Only the lines below starting at the one that contains "Task: Open the 查看计算器 link" and ending at the one that contains "This screenshot has height=862, width=1533." are to be reproduced, exactly and with both ends kept.

(Stored data entries)

______

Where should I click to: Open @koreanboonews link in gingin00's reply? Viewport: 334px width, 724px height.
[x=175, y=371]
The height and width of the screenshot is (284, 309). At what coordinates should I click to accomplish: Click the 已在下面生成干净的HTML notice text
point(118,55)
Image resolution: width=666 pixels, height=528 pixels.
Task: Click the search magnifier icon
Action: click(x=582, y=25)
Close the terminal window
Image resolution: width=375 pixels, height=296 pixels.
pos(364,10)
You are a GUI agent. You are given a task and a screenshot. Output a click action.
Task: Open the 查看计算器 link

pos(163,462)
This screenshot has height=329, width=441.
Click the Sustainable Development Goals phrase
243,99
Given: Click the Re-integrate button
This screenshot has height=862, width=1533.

______

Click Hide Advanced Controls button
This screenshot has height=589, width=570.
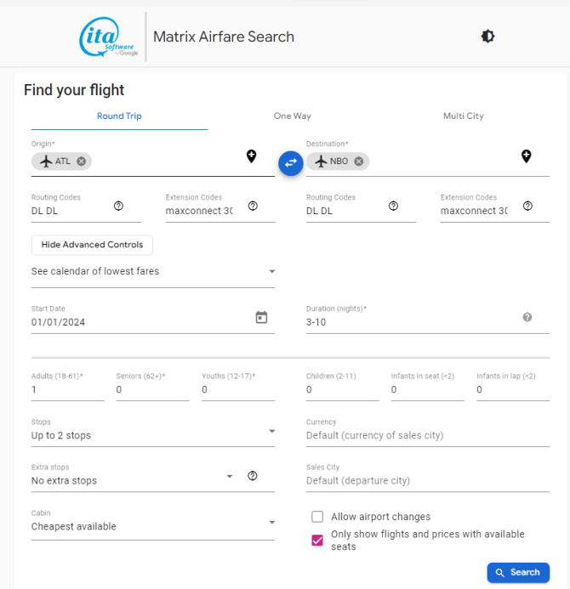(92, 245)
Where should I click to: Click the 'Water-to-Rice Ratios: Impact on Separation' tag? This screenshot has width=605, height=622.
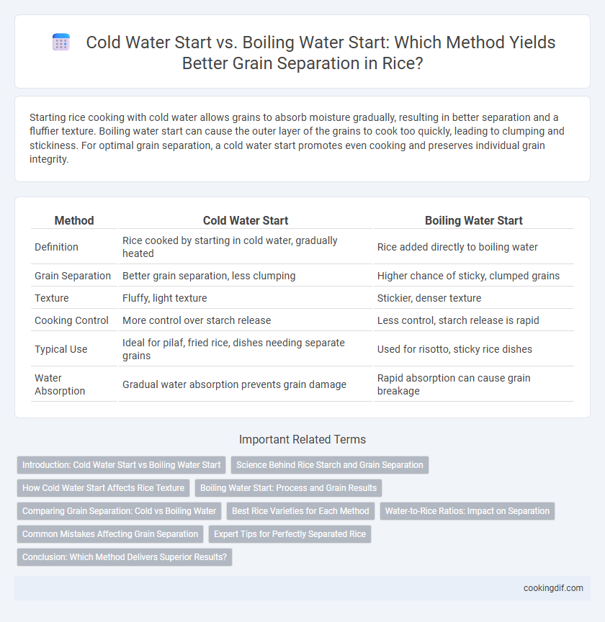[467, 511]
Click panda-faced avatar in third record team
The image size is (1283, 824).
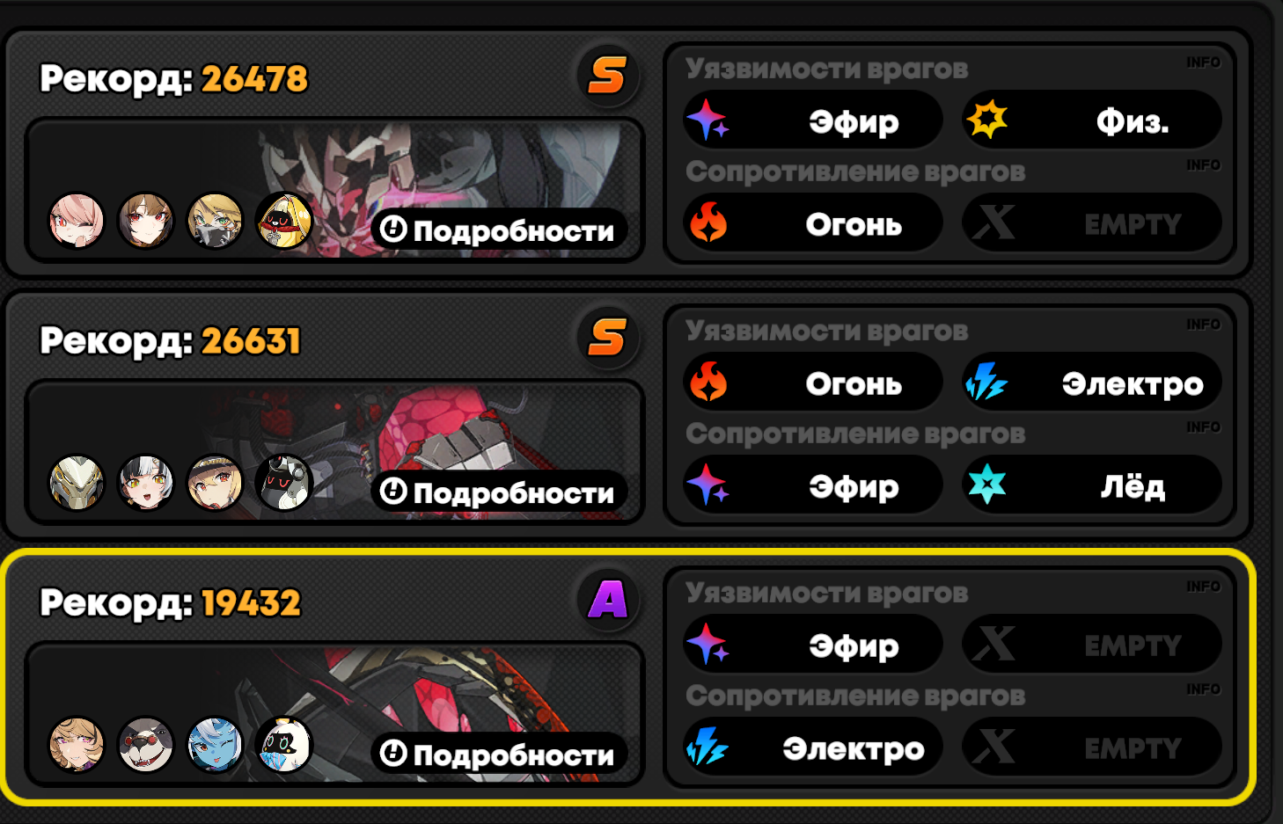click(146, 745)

______

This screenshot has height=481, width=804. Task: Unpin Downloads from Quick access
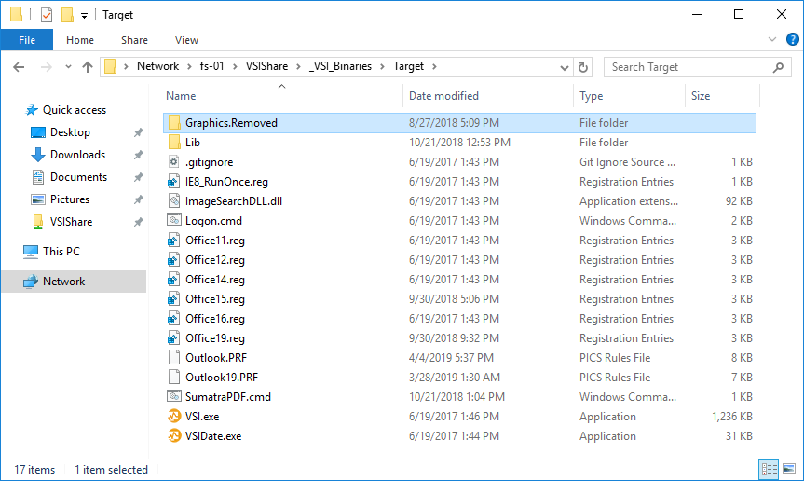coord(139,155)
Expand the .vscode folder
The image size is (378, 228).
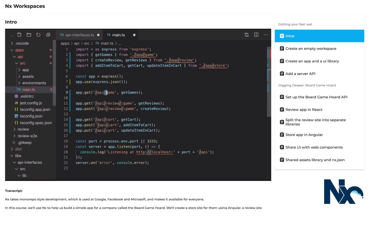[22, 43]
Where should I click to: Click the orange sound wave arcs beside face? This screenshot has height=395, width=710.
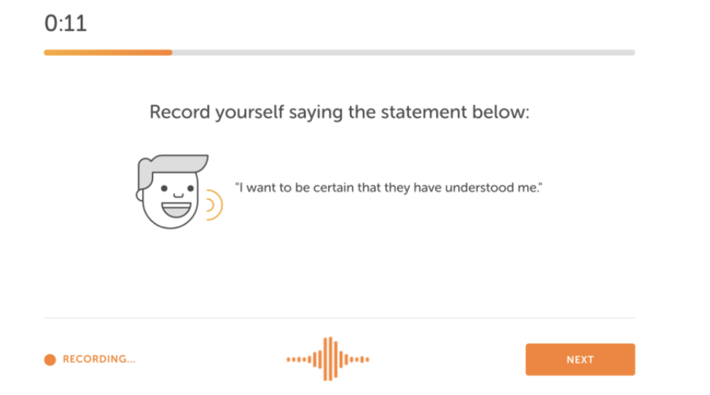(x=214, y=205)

______

#### Reply:
Task: Open the 查看计算器 link

pos(163,462)
This screenshot has height=329, width=441.
Click the Sustainable Development Goals phrase
243,99
Given: Click the Re-integrate button
This screenshot has height=862, width=1533.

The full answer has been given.